Okay kids, I’ve gotta get a load off of my chest. No, not the time I set fire to a monastery just to get back at God for that time I had to go to a church on Easter! Fine, near a church. My mother made me go near a church, because there was one on the way to the liquor store. But I was still scarred for life.
No, kids, what Miss Cybil wants to get off of her much bally-hooed “killer rack “is that her lawyer, Jimmy, didn’t tell her that Argentina is a democracy. It’s maybe going to be an election year, soon-ish, so it seems you can’t go more than five feet without seeing the face of some guy. Now, I’m not bitter because I was just divorced by Voldemort, who I incidentally just put through dental school. Really! I’m just bitter because I have a hard enough time deciding what shoes to wear.

Much less what dude’s face I’ll want to ignore for the next four years. Besides, I haven’t been sober enough to vote since the Nixon administration. So I’m voting for Nacho.
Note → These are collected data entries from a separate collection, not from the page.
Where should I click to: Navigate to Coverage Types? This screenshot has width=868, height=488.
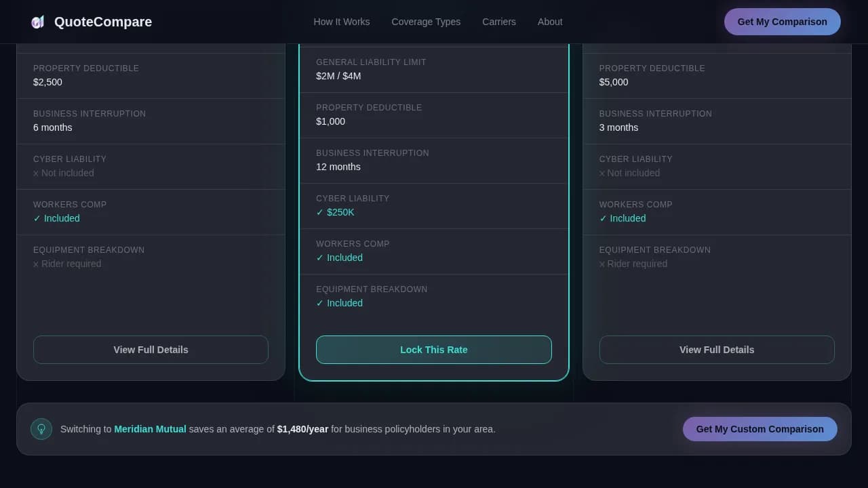point(426,22)
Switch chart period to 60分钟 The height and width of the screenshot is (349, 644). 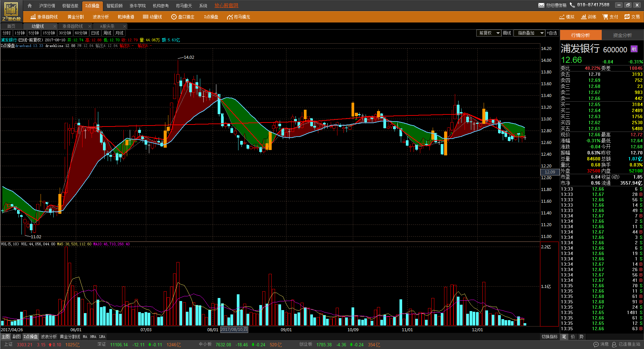tap(81, 33)
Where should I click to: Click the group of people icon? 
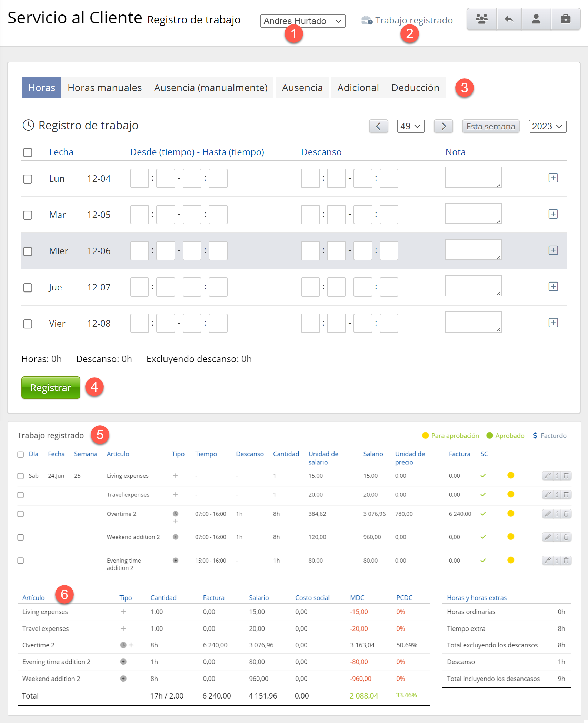click(481, 19)
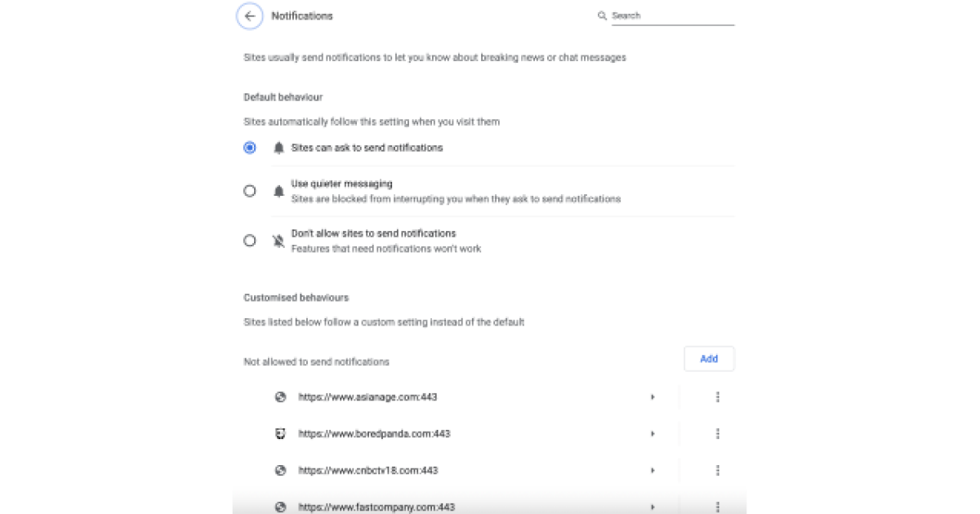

And you know what? He’s got my vote. I say: let a Mexican into the White House! I mean, why not?
Although I probably shouldn’t, on account of my having eaten so many carbs since I got to Buenos Aires, or Peru, or wherever the hell I am! I’m getting a little rump in the roast, if you know what I mean (my butt’s getting big!), you’d really think that the black guys would be lining up to get a piece. So after I decided to go Atkins style, and I walked through Gaiman.
Yes, that’s Gaiman, also known as some random Welsh settlement, in the middle of the day. And no, I’m not making the footbridge bit up. Like, do hobbits live there? I mean, really. But now like I didn’t have enough enemies in the world–Lois, I’m looking at you, dear, I know you’ve been snatching my TV Guide–the hobbit people heard my Atkins pleas. And you know what they gave me for lunch? Get a load of this: 
See, while I wanted food, the rest of Argentina was sleeping–in other words, no other place was open while I was fucking starving–so I had to get tea. And Welsh tea service, as Miss Cybil discovered, is merely an excuse to have a smorgasbord of desserts in the middle of the day.
But you know what? I found something else out about myself: pie at 2 pm? I’m okay with that!